2. The high-performance graphene film according to claim 1, further comprising carbon fibers, wherein a mass ratio of the carbon fibers to the graphene particles is 1:10-1:15.

3. the high-performance graphene film according to claim 2, wherein the D50 of the graphene particles is 100-600 μ ι η; the length distribution range of the carbon fiber is 200-300 mu m; the aspect ratio of the carbon fiber is 20:1-40:1.

4. the graphene film according to claim 1, wherein the spherical graphitized carbon microspheres comprise silicon carbide.

5. The high-performance graphene film according to claim 1, further comprising a matrix resin, wherein the matrix resin is an aqueous acrylate.

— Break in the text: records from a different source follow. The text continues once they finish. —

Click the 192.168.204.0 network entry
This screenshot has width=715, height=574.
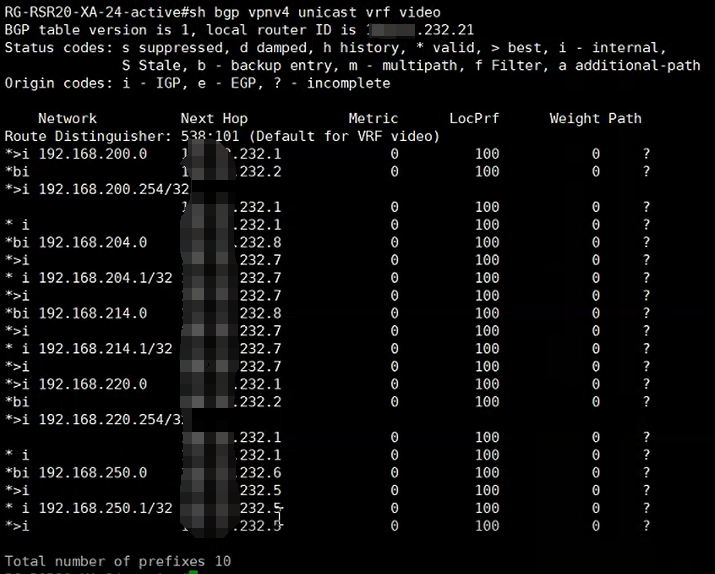point(92,242)
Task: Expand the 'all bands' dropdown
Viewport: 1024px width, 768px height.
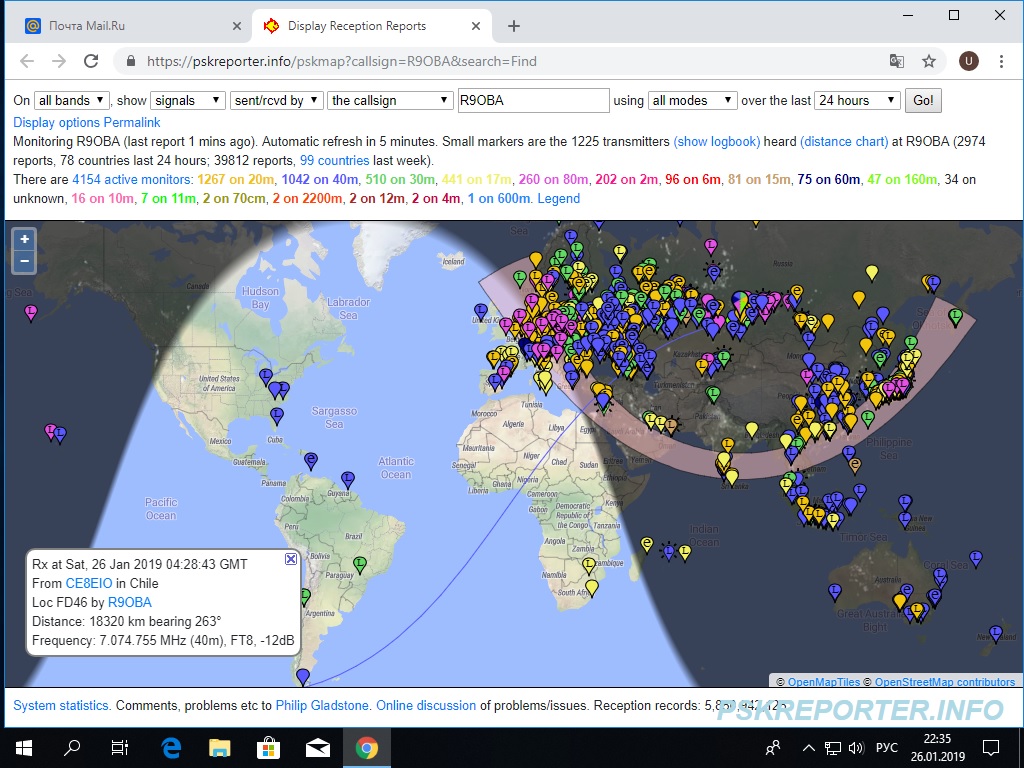Action: [72, 100]
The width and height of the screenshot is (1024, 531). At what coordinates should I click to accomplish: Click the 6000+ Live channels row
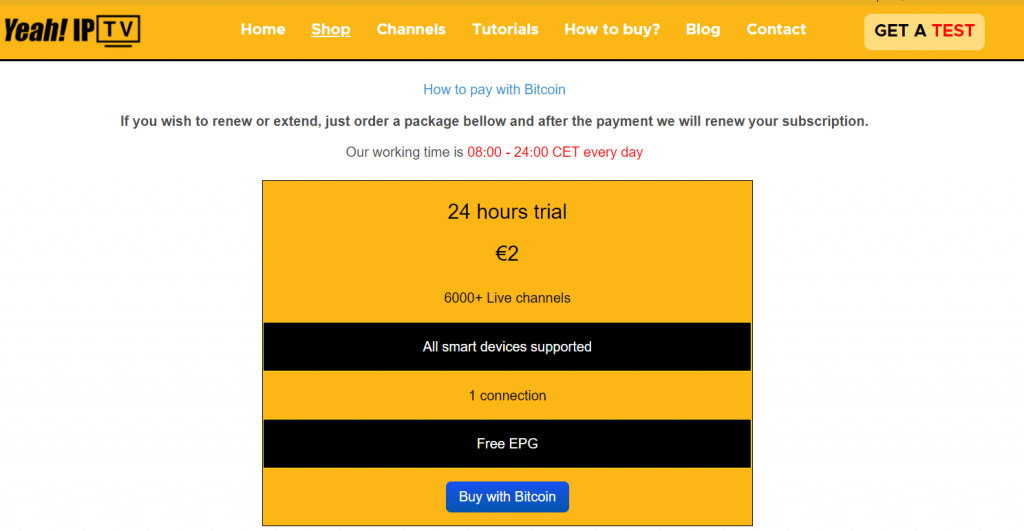click(507, 298)
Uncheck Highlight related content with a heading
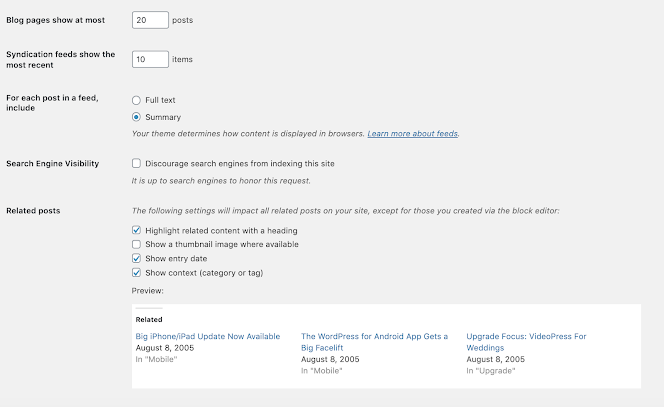The width and height of the screenshot is (664, 407). point(136,230)
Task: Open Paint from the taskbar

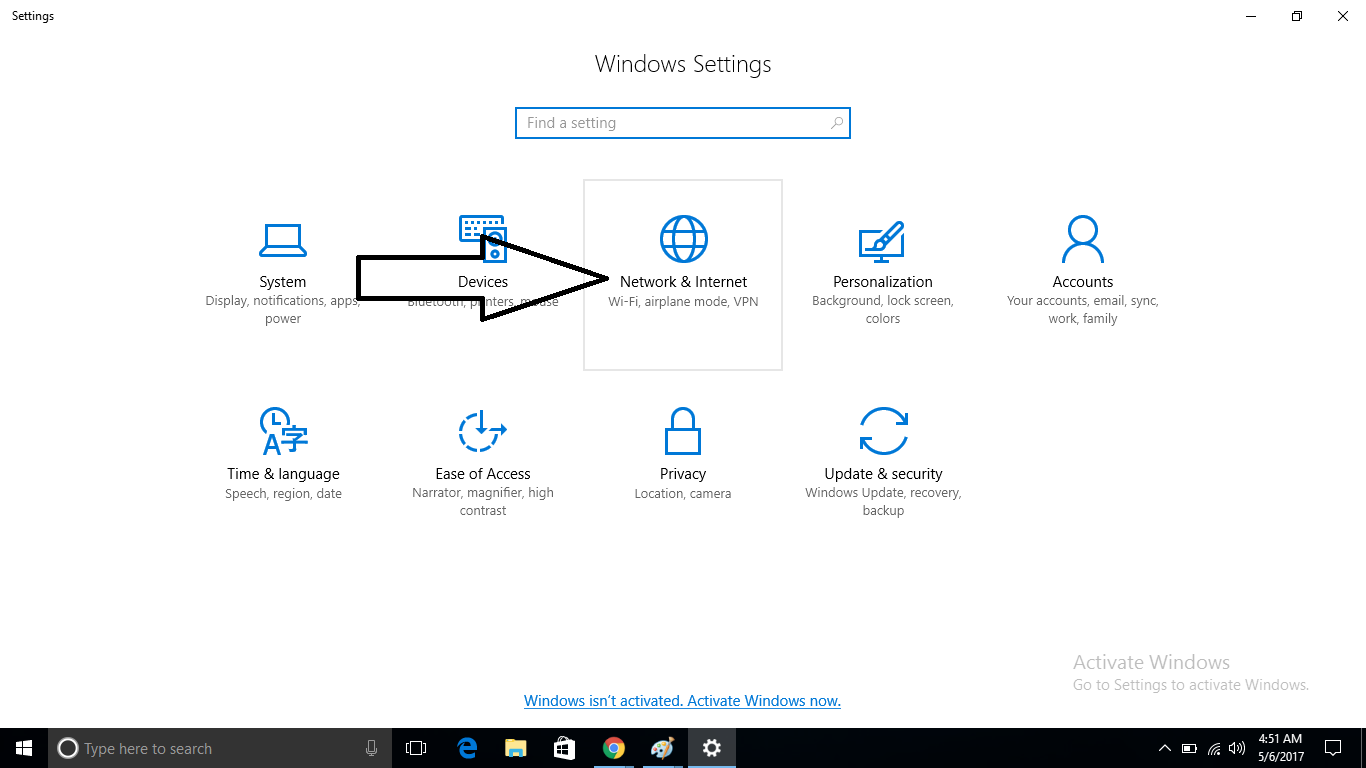Action: pos(662,747)
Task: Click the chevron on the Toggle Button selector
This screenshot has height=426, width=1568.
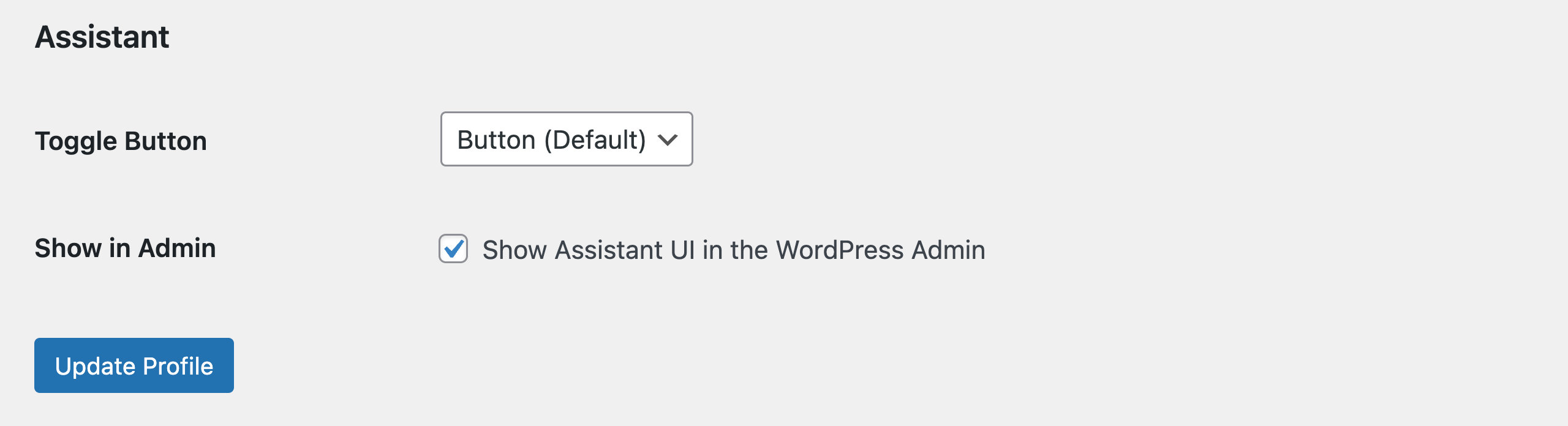Action: click(668, 140)
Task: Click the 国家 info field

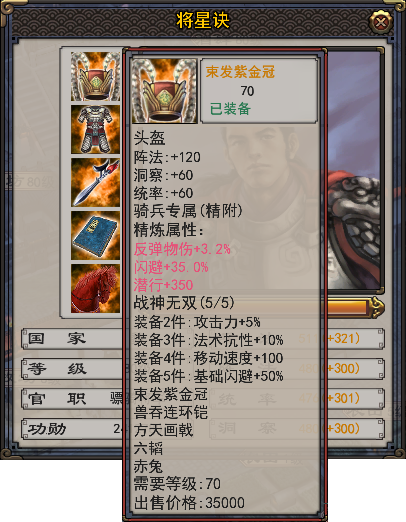Action: coord(73,339)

6. The preparation method of the high-performance graphene film according to any one of claims 1 to 5, wherein the specific preparation steps comprise:

preparing graphene particles:

dispersing graphene oxide in water, adding an organic resin emulsion with the solid content of 30-50%, performing ultrasonic dispersion uniformly, performing suction filtration, and drying to obtain a precursor;

carrying out high-temperature graphitization treatment on the precursor to obtain graphene particles;

and (3) uniformly dispersing the graphene particles and the water-based acrylate emulsion, and then screen-printing to form a film, thus obtaining the product.

7. The method for preparing the high-performance graphene film according to claim 6, wherein the organic resin emulsion is selected from silicone acrylic emulsion.

8. The method of claim 6, wherein the screen printing to form the film comprises:

fixing polyimide film as base film, silk screen printing, vacuum drying at 200 deg.c for 5-10min, and discharging.